2002

International consortium to create sequence-ready map of the cattle genome

Jim Barlow, Life Sciences Editor
(217) 333-5802; b-james3@uiuc.edu

3/12/02

CHAMPAIGN, Ill. – An international consortium of U.S., Canadian and French scientists has begun work on a new resource that will enable the rapid and efficient sequencing of the entire cattle genome.

When the $2.5 million project is done by early 2003, scientists will have new tools to genetically improve dairy and beef cattle, to enhance food safety and to protect the cattle industry against bioterrorism. Coordinating the project are Harris Lewin, a professor of animal sciences and director of the W.M. Keck Center for Comparative and Functional Genomics at the University of Illinois at Urbana-Champaign, and Steve Kappes of the U.S. Department of Agriculture-Agricultural Research Service USDA-ARS in Clay Center, Neb.

The effort to create a sequence-ready map is being done by scientists of the UI, USDA-ARS, Children's Hospital Oakland Research Institute (CHORI), British Columbia Cancer Agency (BCCA) and The Institute for Genomic Research (TIGR) in Maryland.

Scientists will create a sequence-ready bacterial artificial chromosome (BAC) map and anchor it to the human genome map by reference points called comparatively-anchored sequence tagged sites, or CASTS. Constructing the map will proceed in three phases.

First, all 280,000 clones of a BAC library produced by Pieter de Jong’s laboratory at CHORI will be fingerprinted by Marco Marra's group at BCCA. Second, sequencing of the ends of at least 100,000 fingerprinted BAC-clones will be done by Lewin's team and by Shaying Zhao at TIGR. The sequence-ready BAC map will be created by merging the BAC fingerprints with the BAC-end sequence data. The entire ordered array of cattle BAC clones, called contigs, will be scaffolded on to specific cattle chromosomes using COMPASS, a bioinformatics tool created at the UI.

The assignment of contigs to cattle chromosomes will be based on a whole-genome cattle-human comparative gene map created by Lewin's group in collaboration with James Womack's Texas A&M University laboratory and published in the December 2000 issue of Genome Research. Reciprocal exchange of BAC fingerprinted and end-sequenced clones with scientists at INRA will be used to create a thorough sequence-ready map.

So far, more than 125,000 cattle BAC clones have been fingerprinted at BCCA and more than 2000 BAC end-sequences have been produced by the UI. Once this initial stage is completed, a new consortium will produce a draft sequence of the entire cattle genome.

Sequencing the cattle genome will help scientists understand the evolution of mammalian genomes and provide powerful new tools for animal breeding and securing the safety of the world’s supply of meat and milk, Lewin said.

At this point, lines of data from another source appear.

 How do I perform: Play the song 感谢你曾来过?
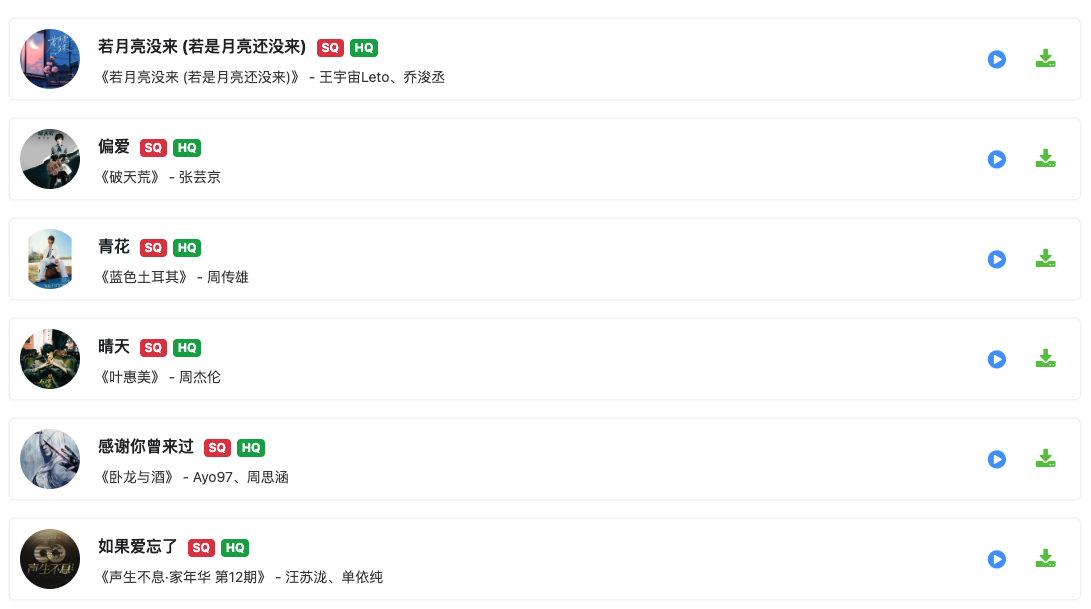tap(996, 459)
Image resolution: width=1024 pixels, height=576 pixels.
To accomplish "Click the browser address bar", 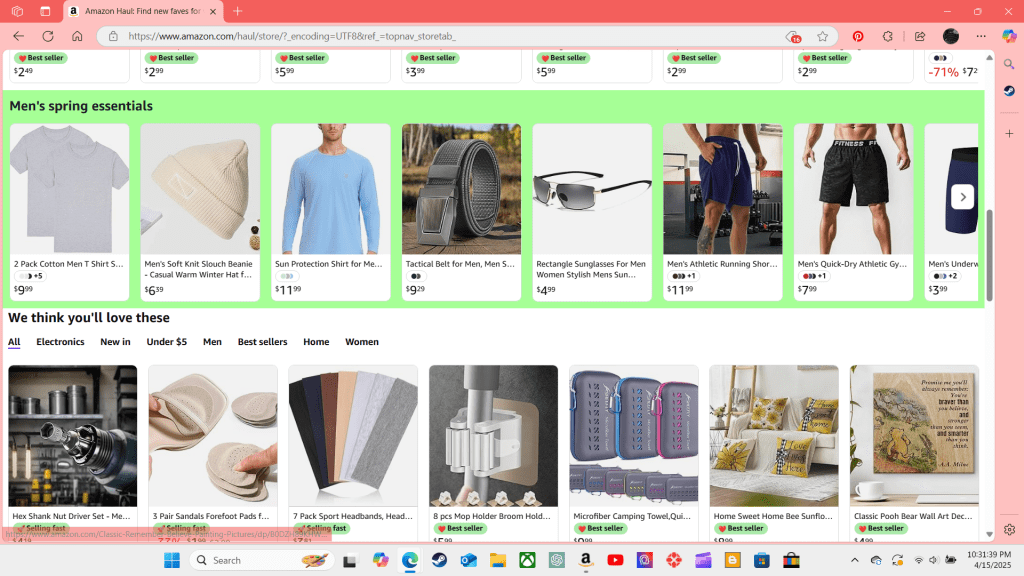I will click(450, 36).
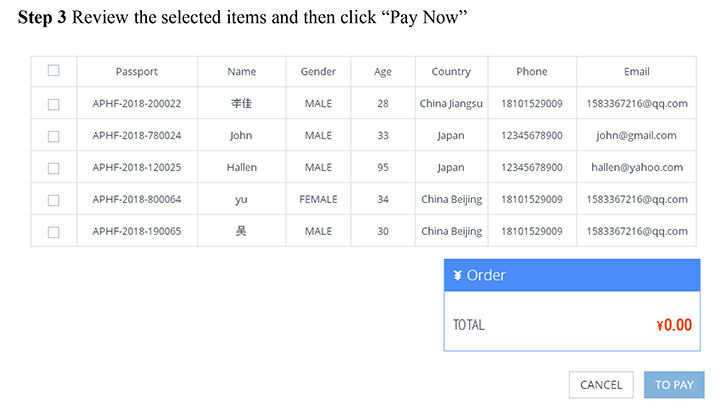Click the yen icon in Order header
723x408 pixels.
point(457,276)
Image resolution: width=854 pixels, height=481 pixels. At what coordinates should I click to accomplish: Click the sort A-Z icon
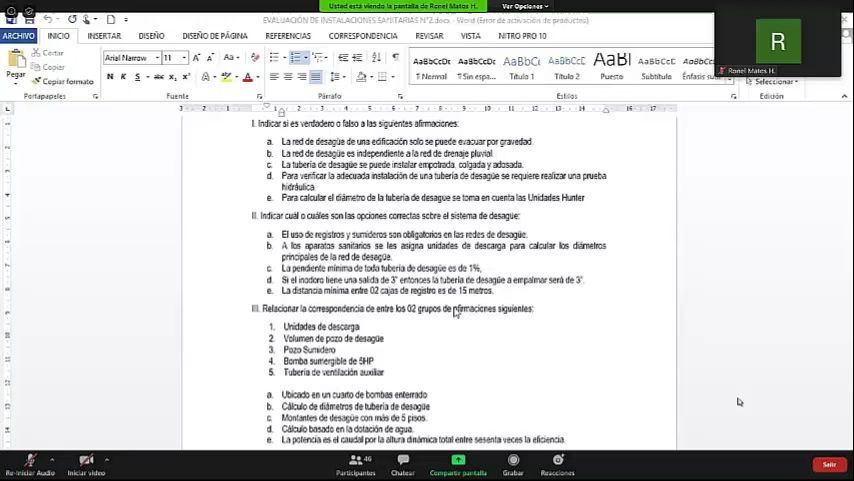376,57
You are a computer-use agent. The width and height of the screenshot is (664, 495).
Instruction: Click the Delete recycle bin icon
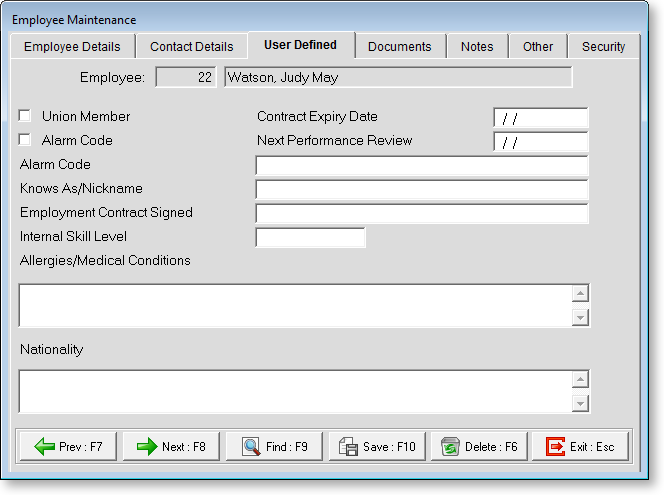point(450,447)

"Obtaining the sequence of a mammalian genome from the Artiodactyl (even-toed ungulates) order of mammals will provide an invaluable resource for deciphering the human genetic code," he said. "Already, research has shown that sequenced cattle DNA can be more valuable than sequenced mouse or rat genomic DNA in predicting the location of evolutionarily conserved non-coding gene regulatory elements."

In addition, because of the potential threat of bioterrorism to the nation’s food supply, the use of genome-based technologies to speed the diagnosis of exposure to animal pathogens or chemical agents may be critical to states whose economies are heavily dependent on animal agriculture, he said.

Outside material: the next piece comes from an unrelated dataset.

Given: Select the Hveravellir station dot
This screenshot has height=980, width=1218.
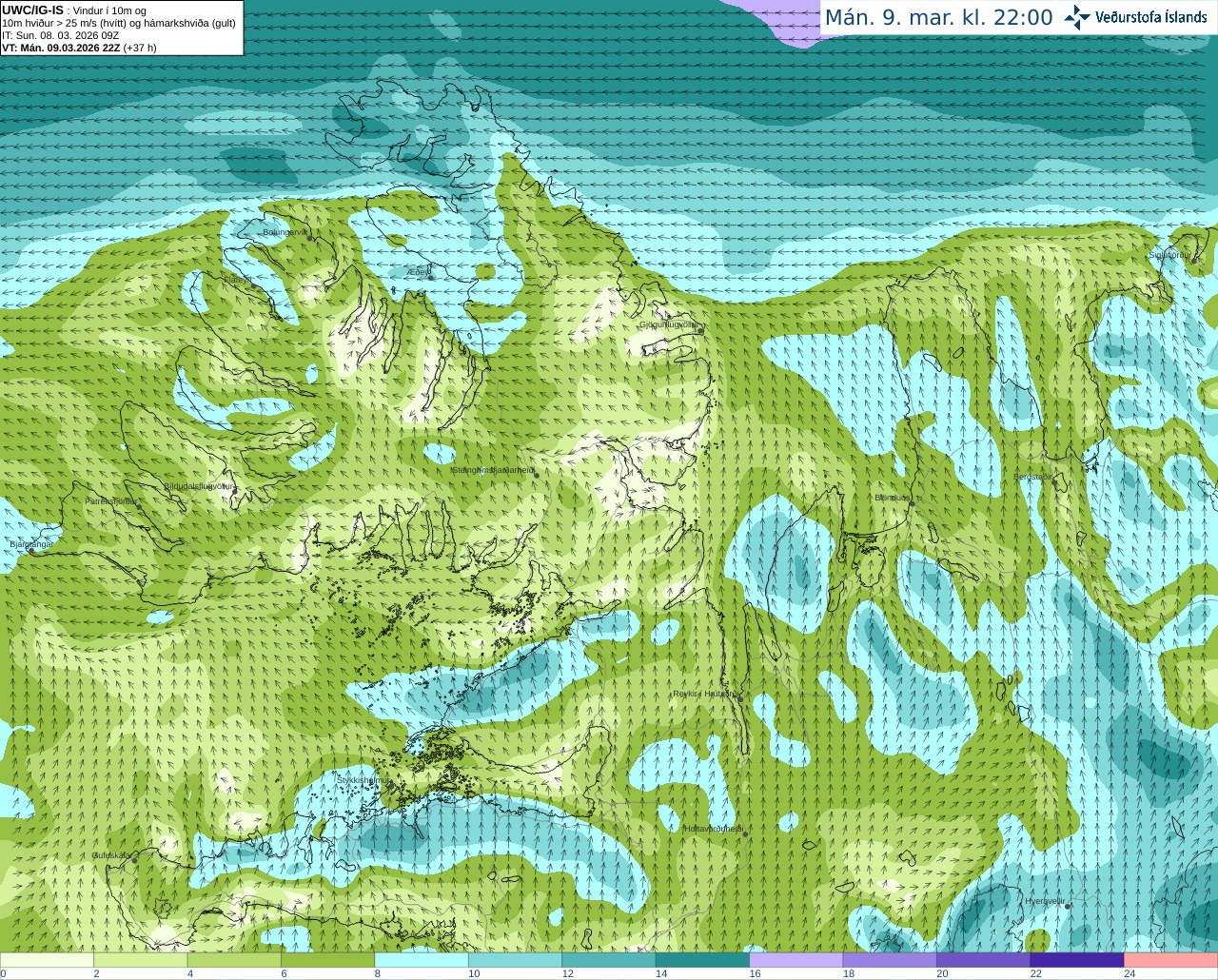Looking at the screenshot, I should point(1068,907).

Funding is from the USDA-ARS; USDA Cooperative State Research, Education, and Extension Service; University of Alberta; Alberta Innovation and Science; Alberta Cattle Commission; Canadian Cattlemen's Association; and Biotechnology and Biological Sciences Research Council, United Kingdom. Other scientific contributors include the National Institute for Agricultural Research (France), AgResearch (New Zealand), Texas A&M and Commonwealth Scientific and Industrial Research Organization (Australia).